Saturday, January 24, 2009

When a House Is a Home

I took the little woman to my small hometown to find the first house in which I lived as an infant and young child. The house was still standing, though abandoned and delapidated. It was watched over by the neighbor, Floyd. Floyd was still alive, still occupying the same house as he did when I was a child; he had been living as an adult with his mother, and she died a few years ago. He was a few years older than my brother and I, and as a youngster Floyd was rolly polly and not the brightest bulb in the chandelier. He gained fame on the block when he returned home from grade school one afternoon when his mother had a few of the neighborhood ladies in their house for coffee. Running to the kitchen for a snack upon entering their house, Floyd was heard to shout angrily, "What, only thirteen bisquits and a gallon of milk?"

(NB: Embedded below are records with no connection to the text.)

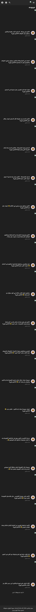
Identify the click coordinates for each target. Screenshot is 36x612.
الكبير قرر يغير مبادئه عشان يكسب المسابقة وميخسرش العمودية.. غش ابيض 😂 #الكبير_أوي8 (16, 323)
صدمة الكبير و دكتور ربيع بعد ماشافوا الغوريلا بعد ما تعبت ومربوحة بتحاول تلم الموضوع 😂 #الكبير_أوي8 (16, 440)
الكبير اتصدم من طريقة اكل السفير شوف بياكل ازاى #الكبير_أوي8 (16, 120)
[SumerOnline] (32, 33)
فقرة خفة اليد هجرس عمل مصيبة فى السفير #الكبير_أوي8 (17, 91)
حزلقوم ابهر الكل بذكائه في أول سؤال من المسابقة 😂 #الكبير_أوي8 (18, 294)
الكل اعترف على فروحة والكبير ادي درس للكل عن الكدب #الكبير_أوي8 (16, 584)
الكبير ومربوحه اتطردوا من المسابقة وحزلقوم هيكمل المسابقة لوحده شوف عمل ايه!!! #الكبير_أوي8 (17, 237)
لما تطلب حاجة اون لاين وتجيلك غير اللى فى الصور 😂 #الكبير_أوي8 (16, 555)
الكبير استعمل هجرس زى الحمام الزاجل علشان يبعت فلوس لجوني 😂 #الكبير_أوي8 (15, 526)
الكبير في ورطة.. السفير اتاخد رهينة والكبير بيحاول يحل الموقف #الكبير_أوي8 (17, 33)
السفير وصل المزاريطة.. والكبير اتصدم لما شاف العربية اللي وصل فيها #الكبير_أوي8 (16, 149)
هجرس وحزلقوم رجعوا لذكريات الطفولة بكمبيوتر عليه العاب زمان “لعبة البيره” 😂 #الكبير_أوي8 (16, 352)
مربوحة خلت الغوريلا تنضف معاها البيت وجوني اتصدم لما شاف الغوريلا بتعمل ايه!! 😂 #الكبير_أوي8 (17, 469)
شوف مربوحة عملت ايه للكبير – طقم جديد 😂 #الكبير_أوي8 (17, 410)
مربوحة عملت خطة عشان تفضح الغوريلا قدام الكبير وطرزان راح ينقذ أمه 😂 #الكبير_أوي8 (16, 381)
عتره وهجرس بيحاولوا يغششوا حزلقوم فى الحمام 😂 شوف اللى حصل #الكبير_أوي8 (16, 265)
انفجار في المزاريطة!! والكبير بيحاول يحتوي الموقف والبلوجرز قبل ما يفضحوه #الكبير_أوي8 (15, 62)
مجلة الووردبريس (16, 610)
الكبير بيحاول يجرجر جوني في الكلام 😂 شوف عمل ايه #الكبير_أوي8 (16, 207)
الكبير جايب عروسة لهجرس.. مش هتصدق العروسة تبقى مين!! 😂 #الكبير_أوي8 (15, 497)
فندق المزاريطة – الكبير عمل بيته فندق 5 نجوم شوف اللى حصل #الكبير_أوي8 (17, 178)
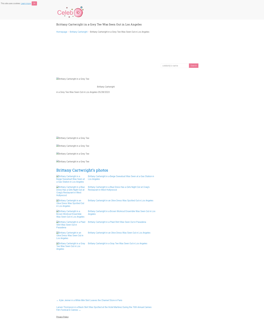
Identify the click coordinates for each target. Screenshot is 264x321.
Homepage (61, 32)
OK (34, 3)
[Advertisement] (105, 55)
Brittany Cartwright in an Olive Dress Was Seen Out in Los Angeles (119, 232)
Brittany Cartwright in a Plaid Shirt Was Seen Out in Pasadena (117, 222)
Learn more (26, 3)
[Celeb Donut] (70, 7)
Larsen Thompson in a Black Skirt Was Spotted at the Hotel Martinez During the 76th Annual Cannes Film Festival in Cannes (104, 308)
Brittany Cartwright (78, 32)
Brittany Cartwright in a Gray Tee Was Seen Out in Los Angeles (117, 243)
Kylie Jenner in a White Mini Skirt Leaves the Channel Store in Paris (89, 300)
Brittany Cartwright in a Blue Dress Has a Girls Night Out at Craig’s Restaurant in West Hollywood (119, 188)
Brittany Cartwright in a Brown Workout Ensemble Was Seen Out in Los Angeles (121, 212)
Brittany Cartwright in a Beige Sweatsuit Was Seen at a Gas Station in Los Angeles (121, 177)
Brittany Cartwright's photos (82, 170)
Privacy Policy (62, 317)
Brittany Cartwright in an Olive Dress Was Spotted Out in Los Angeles (120, 200)
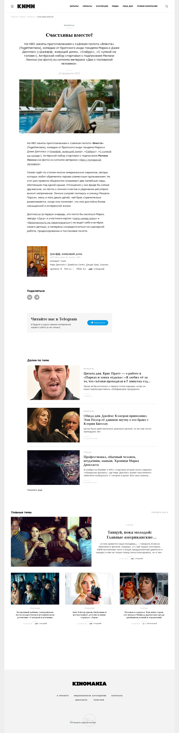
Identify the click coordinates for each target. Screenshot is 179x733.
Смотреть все (158, 512)
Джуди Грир (92, 265)
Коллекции (102, 6)
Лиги (41, 218)
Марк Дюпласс (58, 265)
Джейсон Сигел (76, 265)
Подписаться (99, 323)
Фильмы (74, 6)
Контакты (117, 696)
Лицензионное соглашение (90, 696)
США (63, 261)
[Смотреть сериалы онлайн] (89, 723)
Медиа (115, 6)
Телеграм (99, 700)
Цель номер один (85, 218)
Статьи (88, 452)
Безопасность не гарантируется (49, 222)
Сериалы (87, 6)
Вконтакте (81, 700)
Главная (14, 17)
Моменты (31, 17)
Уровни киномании (147, 6)
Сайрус (90, 151)
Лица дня (128, 6)
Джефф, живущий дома (65, 151)
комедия (54, 261)
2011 (78, 257)
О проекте (63, 696)
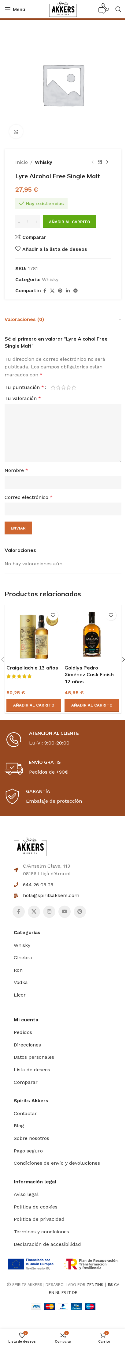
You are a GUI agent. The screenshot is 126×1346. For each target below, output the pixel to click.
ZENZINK (95, 1284)
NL (57, 1292)
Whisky (43, 162)
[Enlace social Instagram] (49, 912)
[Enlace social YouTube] (64, 912)
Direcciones (27, 1045)
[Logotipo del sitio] (62, 9)
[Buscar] (118, 9)
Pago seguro (28, 1151)
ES (110, 1284)
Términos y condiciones (41, 1232)
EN (51, 1292)
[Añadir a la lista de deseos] (52, 615)
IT (69, 1292)
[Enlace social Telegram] (76, 291)
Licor (20, 995)
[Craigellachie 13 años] (33, 634)
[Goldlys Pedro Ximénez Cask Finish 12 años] (92, 634)
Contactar (25, 1113)
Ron (18, 970)
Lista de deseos (32, 1070)
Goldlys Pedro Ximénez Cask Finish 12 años (89, 674)
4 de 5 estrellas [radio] (68, 387)
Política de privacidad (39, 1219)
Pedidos (23, 1032)
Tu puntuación (24, 387)
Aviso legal (26, 1194)
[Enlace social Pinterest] (60, 291)
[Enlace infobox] (103, 9)
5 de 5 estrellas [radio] (73, 387)
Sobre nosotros (31, 1138)
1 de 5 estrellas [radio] (53, 387)
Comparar (26, 1082)
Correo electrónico (29, 497)
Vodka (21, 982)
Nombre (16, 470)
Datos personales (34, 1057)
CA (116, 1284)
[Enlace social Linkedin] (68, 291)
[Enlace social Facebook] (44, 291)
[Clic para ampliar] (16, 131)
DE (74, 1292)
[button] (33, 705)
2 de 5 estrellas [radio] (58, 387)
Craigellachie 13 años (32, 668)
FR (63, 1292)
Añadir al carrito (69, 222)
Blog (19, 1126)
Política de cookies (35, 1207)
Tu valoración (23, 398)
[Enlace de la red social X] (52, 291)
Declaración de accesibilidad (47, 1244)
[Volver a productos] (99, 162)
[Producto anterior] (92, 162)
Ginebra (23, 957)
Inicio (21, 162)
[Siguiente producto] (107, 162)
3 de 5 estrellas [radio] (63, 387)
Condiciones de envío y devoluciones (57, 1163)
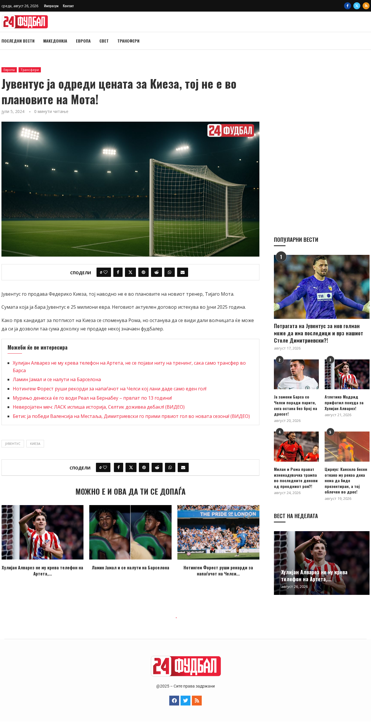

So old Floyd showed my crumbling house to me and Jonka. Such a melancholic experience viewing the rooms in which I used to live. They seemed, of course, much smaller than when I was an infant, and they were jammed with old lumber and boxes of junk. Such sadness overcame me; I could only think of Tom Waits' hauntingly sad song, "House Where Nobody Lives." So long ago.

Then bumbling Floyd invited Jonka and me to his house for---why not?---hot bisquits and milk.